Jobs
#1 Rewrite the Gumbel commentary from "So why hasn’t" down to "for objective entertainment?", swapping "viewer" for "audience member".
#2 Answer these questions from the Gumbel commentary:
(a) On what date is Tagliabue scheduled to officially leave the commissioner's office?
(b) What was the NFL salary cap in 2006?
(c) What percentage of total league revenue are the players now afforded?
— Begin Document extract —
Tagliabue fought back, saying, “I think things that Bryant Gumbel said about (Upshaw) and the owners are about as uninformed as anything I’ve read or heard in a long, long time.” And that is understandable.

That Tagliabue even took a moment to suggest Gumbel’s job with the NFL Network could be in jeopardy because of those comments was weak, petty and the epitome of modern-day bully tactics, regardless of the fact that Gumbel’s ouster no longer appears to be a reality.

These are troubling times, folks. Not as troubling as they are at other places in this world, but troubling nonetheless. When a network joins with the league commissioner to entertain the possibility of dismissing one of the most accomplished journalists of our time, it displays the corrosive elements growing by the day, designed specifically to keep us uninformed and controlled.

At all cost.

To be fair, Gumbel may have failed to provide the necessary dissertation on the NFL’s history in collective bargaining and, therefore, may have missed a few things.

He may have failed to mention that the NFL salary cap has escalated from nearly $35 million in 1989 to $102 million in 2006. And that the players are now afforded 59.5 percent of total league revenue. Most of us wouldn’t even attempt to argue how incendiary it is to call one human being another’s “pet.”

Yet I still find myself wondering what Tagliabue was talking about.

It was Tagliabue, scheduled to officially leave the commissioner’s office on Sept. 1, who called Gumbel’s statements “uninformed.” Tagliabue said he planned to talk with Goodell and executives at the NFL Network. Tagliabue publicly intimated that Gumbel’s job could be in jeopardy because of his disparaging remarks.

So why hasn’t Tagliabue explained what Gumbel was wrong about?

One can sit here and say Gumbel never should have opened his mouth. The idiots among us may argue that Gumbel had an agenda, that he needed attention despite having a multitude of platforms at his disposal over the last few decades.

The bigger issue, though, is this: If the Tagliabues of the world can get away with considering such actions against a man of Gumbel’s stature, what exactly does that mean for the rest of us?

What does that mean for the journalist in hot pursuit of the truth? Or the viewer starving for it?

If Tagliabue had his way, you’d see Gumbel but hear the commissioner’s voice.

How’s that for objective entertainment?
— End Document extract —
— Begin Provided information —
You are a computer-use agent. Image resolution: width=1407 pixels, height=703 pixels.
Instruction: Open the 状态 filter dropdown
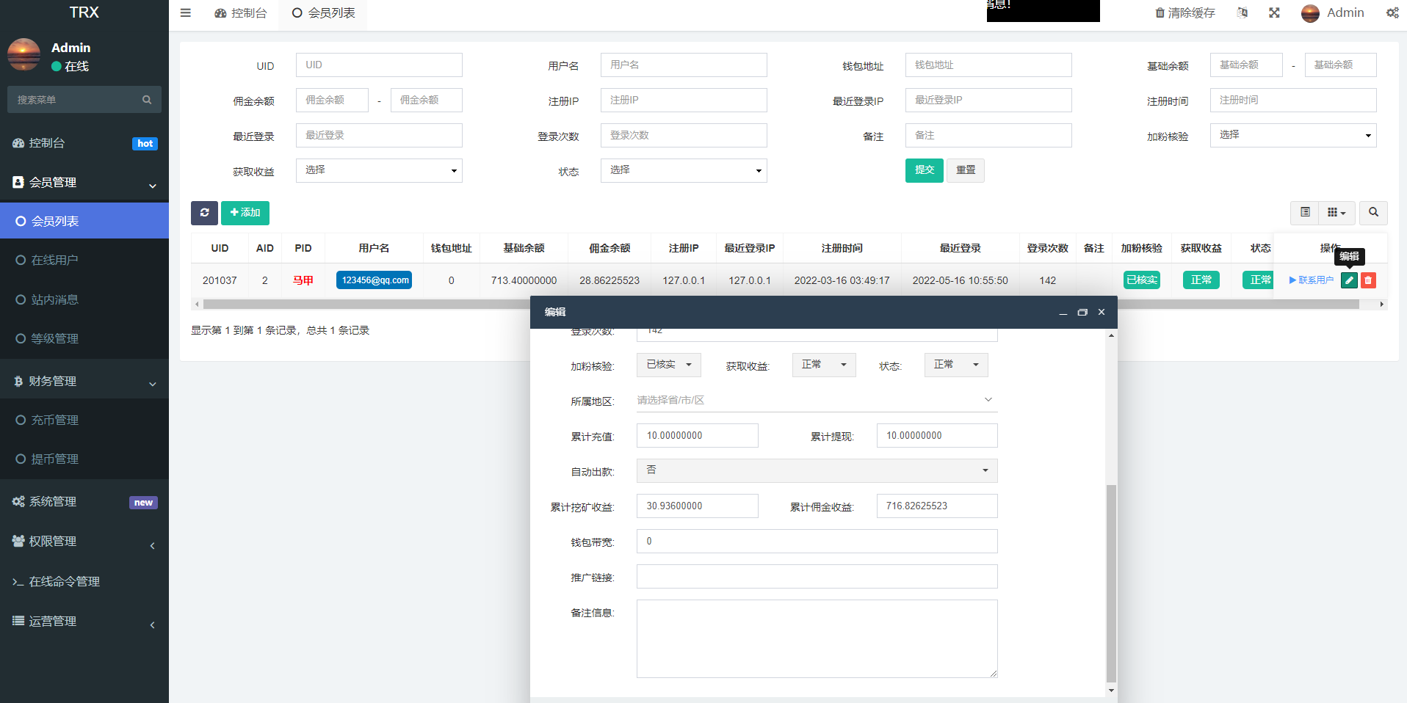click(x=683, y=170)
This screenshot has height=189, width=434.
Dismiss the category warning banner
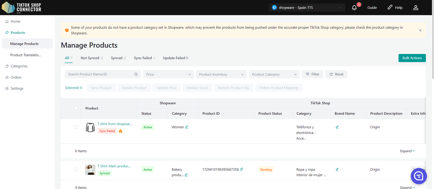[420, 30]
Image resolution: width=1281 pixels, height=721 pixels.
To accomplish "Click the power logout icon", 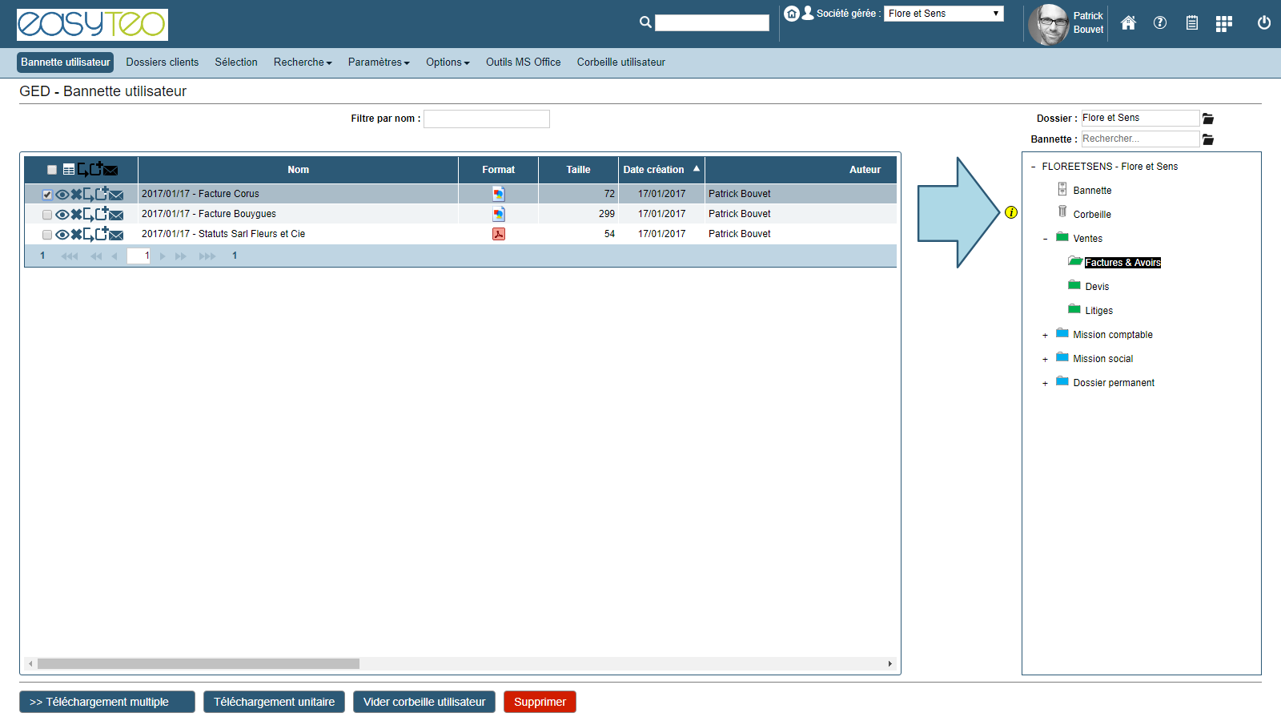I will coord(1263,23).
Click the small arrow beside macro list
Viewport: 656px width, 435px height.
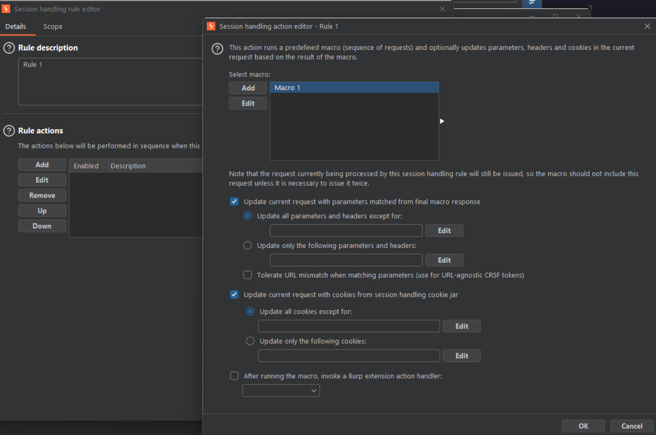442,121
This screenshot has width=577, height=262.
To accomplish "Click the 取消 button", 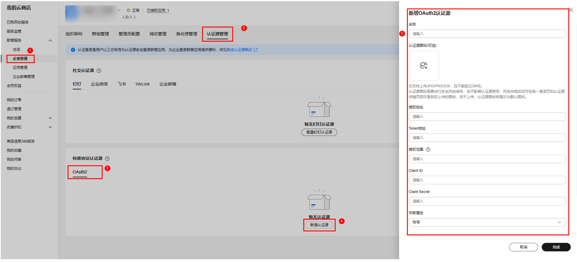I will pyautogui.click(x=523, y=247).
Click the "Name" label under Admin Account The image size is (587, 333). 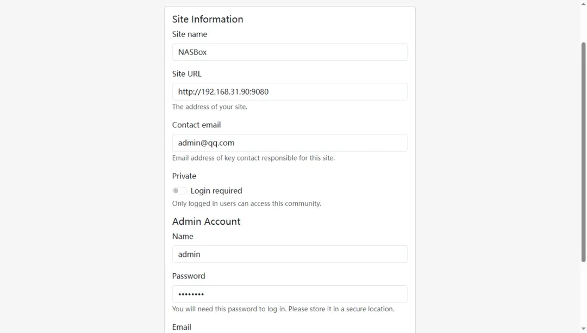click(183, 237)
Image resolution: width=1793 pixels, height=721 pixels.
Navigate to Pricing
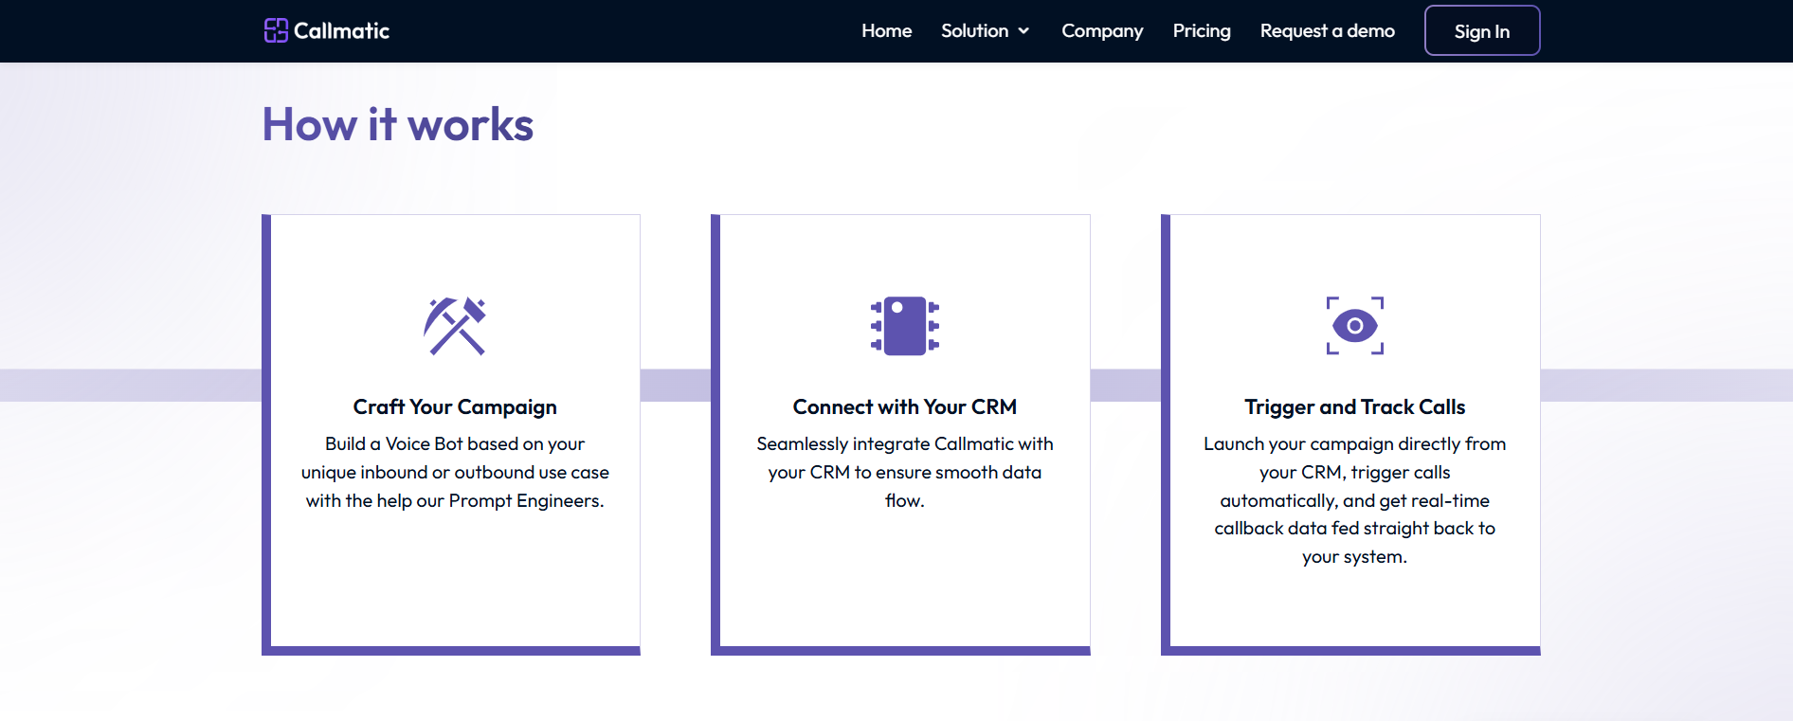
— End Provided information —
Results of the tasks
#1
So why hasn’t Tagliabue explained what Gumbel was wrong about?

One can sit here and say Gumbel never should have opened his mouth. The idiots among us may argue that Gumbel had an agenda, that he needed attention despite having a multitude of platforms at his disposal over the last few decades.

The bigger issue, though, is this: If the Tagliabues of the world can get away with considering such actions against a man of Gumbel’s stature, what exactly does that mean for the rest of us?

What does that mean for the journalist in hot pursuit of the truth? Or the audience member starving for it?

If Tagliabue had his way, you’d see Gumbel but hear the commissioner’s voice.

How’s that for objective entertainment?

#2
(a) Sept. 1
(b) $102 million
(c) 59.5 percent